Ca y est, nous avons basculé dans notre courte et
suave belle saison. J’ai éteint le chauffage et passé pour la première fois ma
tondeuse mécanique, pour une tonte sélective, qui laisse des espaces sauvages,
ou à moitié sauvages, mais structure l’espace. Il souffle du lac un vent doux
et puissant, à l’image du peuple russe au cours de son histoire, à la fois
nonchalant et plein d’une force passive capricieuse et insaisissable, d’un
potentiel d’énergie et de violence, mais aussi de contemplation et d’accomplissement
mystique, oui, c’est là tout ce que je ressens dans ce vent printanier et
solaire de Pereslavl, qui se parfume aux blancs et innombrables petits
encensoirs du poirier en fleur. Le prunier, lui, se couvre de perles blanches,
le ciel est presque sans nuages, ce qui est rare, ici.
Mon jardin est toujours en retard par rapport à
ceux d’autres endroits de la ville. Est-ce son côté marécageux ? Ou bien
les plantes, encore récentes, ont besoin de faire leur trou ? Il y en a
auxquelles je renonce : le terrain n’est pas pour elles.
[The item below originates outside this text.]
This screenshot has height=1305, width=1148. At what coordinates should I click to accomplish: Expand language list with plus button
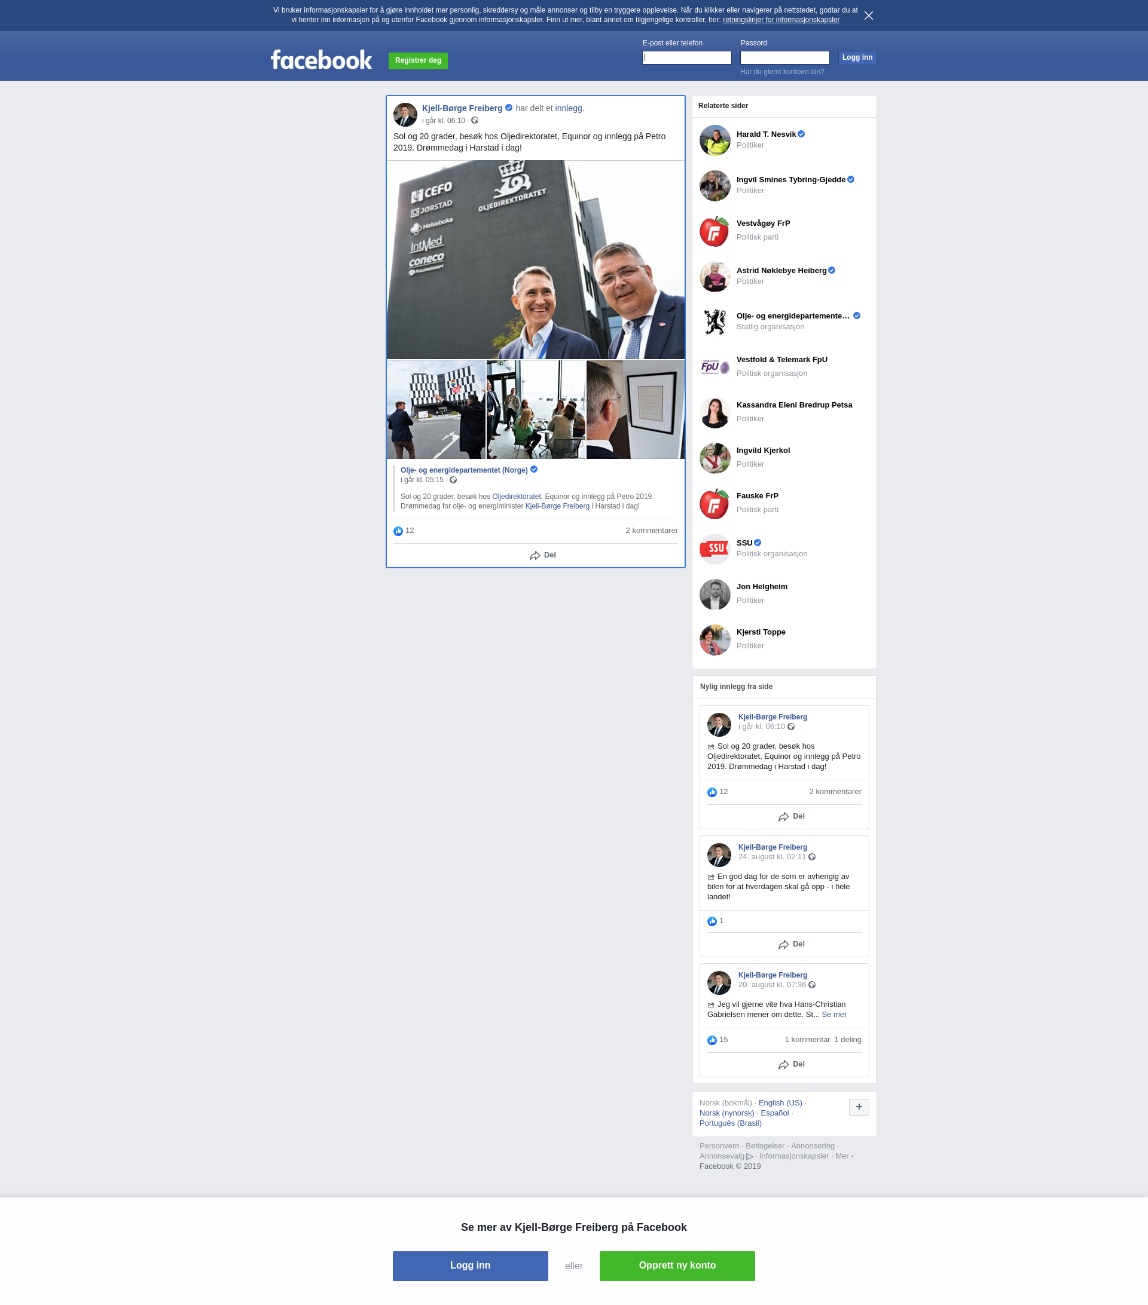click(859, 1107)
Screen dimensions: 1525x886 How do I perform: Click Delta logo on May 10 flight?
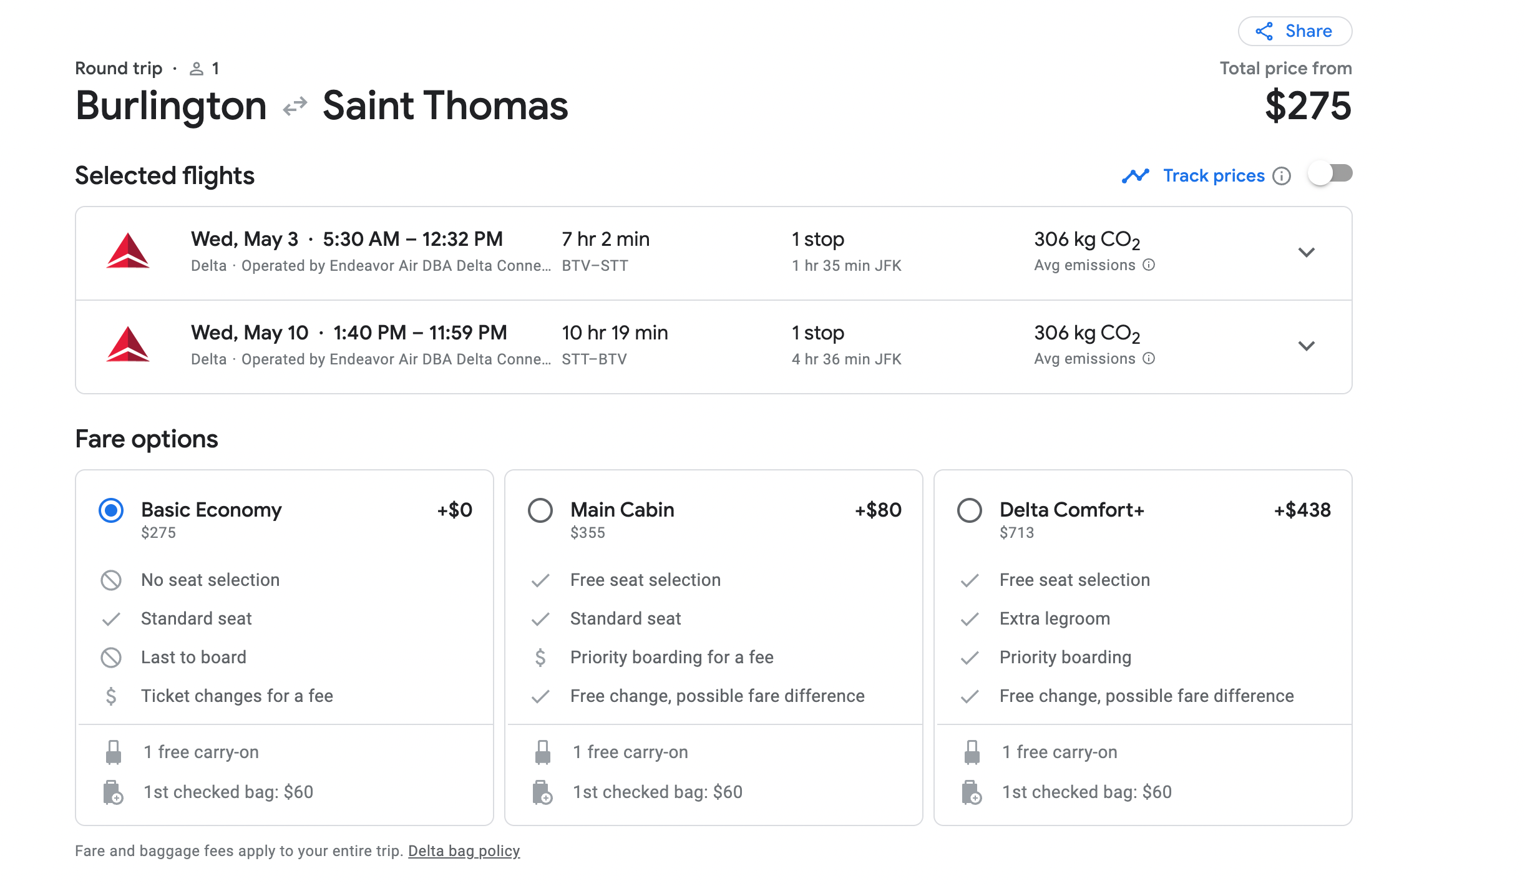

J’ai commandé de
la rhubarbe, et je vais installer plus de fougères et d’astilbes, elles
poussent comme du chiendent, Les iris des marais, aussi.
Il fait si bon que l’on pourrait oublier tous les
signes sinistres de la grave maladie qu’est devenue notre civilisation pour la
planète, maladie des âmes humaines qui s’avilissent toujours plus dans le
reniement de leur destinée spirituelle.
Et pourtant, dès que je quitte mon jardin et ma maison, j’en vois tous
les symptômes, la laideur des habitations, des vêtements, des sons discordants
de notre existence mécanique, et nos monceaux d’ordures, imputrescibles et immondes. Les gens du quartier
encombrent notre unique container avec les branches des arbres qu’ils taillent,
au lieu de réduire tout cela en morceaux qu’ils pourraient utiliser pour
fertiliser leur jardin, je ne mets rien d’organique dans le fichu container, le
résultat, c’est qu’on n’a plus de place pour jeter les déchets de plastique,
verre ou métal qui se retrouvent le long des chemins.
Je n’ai pas trop de temps ou de forces pour le
potager, il s’installera sans doute petit à petit. J'ai fait primer l'esthétique sur l'alimentaire...
Parfois, je me dis que cet îlot de beauté que je
me fais sera ce qui m’amènera au départ dans une relative paix intérieure,
tandis qu’on profane Notre Dame et le centre de Paris avec des innovations
high tech prétentieuses et qu’on bousille à Moscou et ailleurs les derniers
vestiges de la Russie féerique que j’ai
aimée. Il viendra un moment où, sans doute, je finirai par me
concentrer, comme mon évêque, uniquement sur Pereslavl et ses environs, où il y
aurait déjà bien assez à faire. Peut-être même que Dieu nous ramènera à des
dimensions humaines et normales en détraquant tout notre système hideux et son
électronique, alors nous pourrons peut-être panser quelque peu les plaies de la
terre avant le retour du Christ que, malgré ma profonde
inadéquation à ce qu’Il réclame de moi, j’appelle de tous mes vœux, tant ce qui
se déroule et se prépare me fait horreur.